begin Document text

AMD 6nm Ryzen 6000 'Rembrandt' SoC Deep Dive: Gunning For Alder Lake

SuBae
(Image credit: Tom's Hardware)

AMD whipped the covers off of its promising Ryzen 6000 'Rembrandt' mobile processors at CES 2022, with standout features including the new Zen 3+ CPU architecture and RDNA 2 integrated graphics fabbed on TSMC's 6nm node. Today marks the launch of the inaugural 35W HS-series models that attack the thin-and-light market and can boost up to 5.0 GHz on the flagship model. AMD also introduced a new Radeon 600M Series branding for its integrated graphics.

AMD is quite scathing in its assessment of Intel's new Alder Lake processors, calling into question the company's x86 hybrid approach as it claims the Ryzen 6000 chips have better performance, performance-per-watt, and battery life. AMD's representatives were clear in our briefings: They believe that Ryzen 6000's Zen 3+ cores offer more power efficiency than Alder Lake's Efficiency cores and more performance than its Performance cores, but all with one group of eight high-performance Zen 3+ cores that AMD claims have a superior dynamic range.

AMD also believes that Intel will have scalability issues as it moves down from the 110W "max effort" notebooks we saw in early reviews into 35W, 28W, and 15W notebooks that serve the vast majority of the market. So naturally, AMD believes this will result in performance and battery life advantages for Ryzen 6000. In fact, AMD even claims that Intel has to use efficiency cores because it can't cram eight performance cores into 28W and 15W ultrathin notebooks, while Ryzen 6000 offers eight full-performance cores across its full product stack. AMD claims that Intel continues to face issues because it hasn't actually fixed its process node issues.

AMD's claims are bold, but the company is obviously aware that it will have to back those statements up with its shipping products. That begins today with the first wave of 200+ Ryzen 6000 designs that will work their way to market over the next several months. 

Above, we can see the HS-series models that come to market with the first wave, along with the HX- and U-series models that arrive in March. AMD has carved these into three swim lanes based on device form factor/thickness. Notably, the last slide shows the three refreshed Ryzen 5000 'Cezanne' models that are included in the Ryzen 6000 family (bottom of the table).

end Document text
begin Listed records

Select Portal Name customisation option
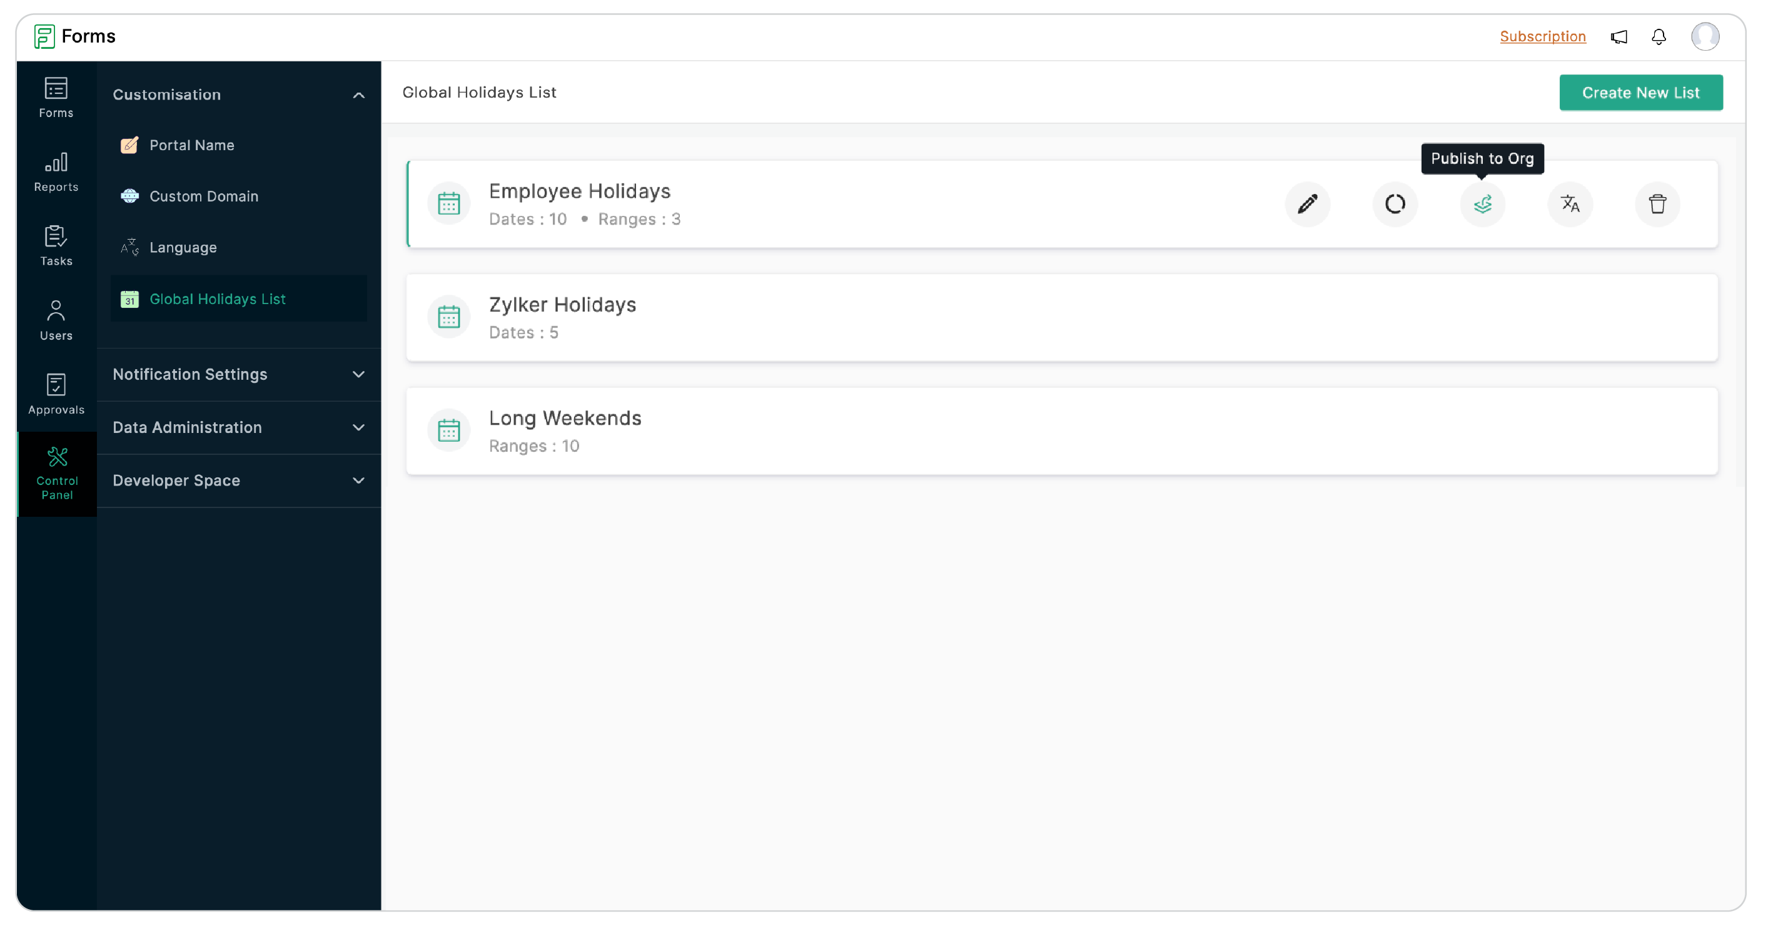The height and width of the screenshot is (931, 1768). [x=192, y=145]

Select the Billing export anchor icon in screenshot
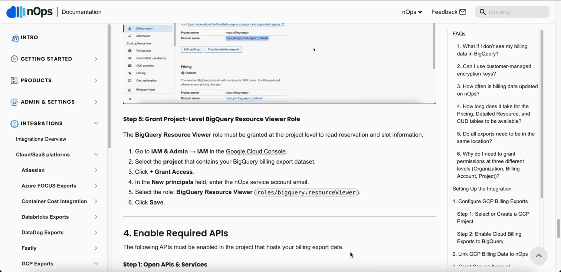tap(130, 28)
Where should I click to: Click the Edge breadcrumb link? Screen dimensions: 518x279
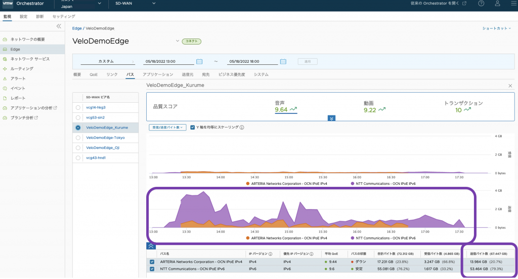[77, 28]
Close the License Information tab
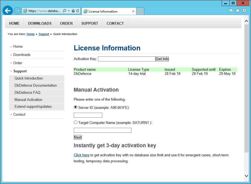 click(x=133, y=11)
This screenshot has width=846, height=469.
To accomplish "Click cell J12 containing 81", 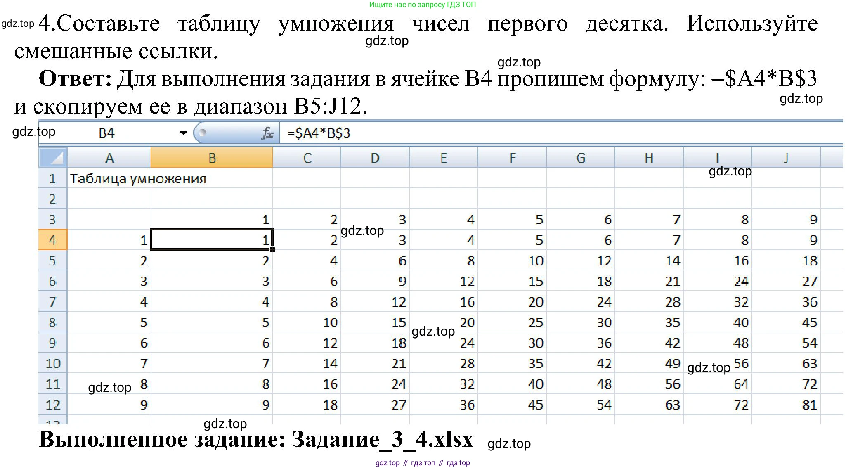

end Listed records

| Stated exercise 1 |
According to the AMD Ryzen 6000 article, on which manufacturing node are the Ryzen 6000 'Rembrandt' processors fabbed?
| Stated exercise 2 |
Rewrite the paragraph of the AMD Ryzen 6000 article that begins "AMD also believes that Intel will have scalability issues" as a bulleted list, keeping its main facts.
| Stated exercise 3 |
Carry on writing the AMD Ryzen 6000 article, starting after its final sentence.

| Expected answer 1 |
TSMC's 6nm node.

| Expected answer 2 |
- AMD expects Intel to face scalability issues as it moves from the 110W "max effort" notebooks in early reviews down to the 35W, 28W, and 15W notebooks that serve most of the market.
- AMD believes this will give Ryzen 6000 advantages in performance and battery life.
- AMD claims Intel must use efficiency cores because it can't fit eight performance cores into 28W and 15W ultrathin notebooks.
- Ryzen 6000 offers eight full-performance cores across its whole product stack.
- AMD claims Intel still faces issues because it hasn't fixed its process node problems.

| Expected answer 3 |
Ryzen 6000 brings a slew of technological advancements that all begin with AMD's focus on thin-and-light machines that are 18mm thicker or less, a strategy that aims to cater to what the company says is the fastest-growing segment and serves 85% of the market. According to AMD, this segment prizes battery life just as much as performance and wants leading performance wrapped in a thin and light chassis that can serve multiple uses, as opposed to the focus on sheer performance that we see with the halo 'Ultra Enthusiast' class machines for gamers and creators. In fact, AMD says some of the thin-and-light models will eventually provide up to 24 hours of battery life (as measured by video playback), though we shouldn't expect to see those until the May to June timeframe (they require an 'optimized set of components').

With a focus on maximum performance density, AMD transitioned the chips to the 6nm TSMC process and relied heavily on power optimizations instead of increasing IPC or making microarchitectural changes. However, the move from 7nm to 6nm allows the company to cram in more features per square millimeter of silicon — TSMC’s 6nm process offers up to 18% higher logic density than the 7nm “N7” process, but similar power and performance metrics.

Paired with fine-grained power improvements, drastically improved I/O like DDR5/LPDDR5, and the new RDNA 2 engine that features higher peak clock speeds and IPC over the prior-gen Cezanne chips, the Ryzen 6000 'Rembrandt' chips look to wring impressive gains out of the new revamped Zen 3+ architecture. Here's how they did it, plus some of the company's benchmarks

Five Layers of Power 

AMD focused its power refinements on the five optimization points listed in the above slide. As you can see, AMD claims performance/power/area (PPA) benefits from the TSMC 6nm 'N6' process it used in pursuit of its goal for the most performance-per-watt and performance-per-square-millimeter of silicon.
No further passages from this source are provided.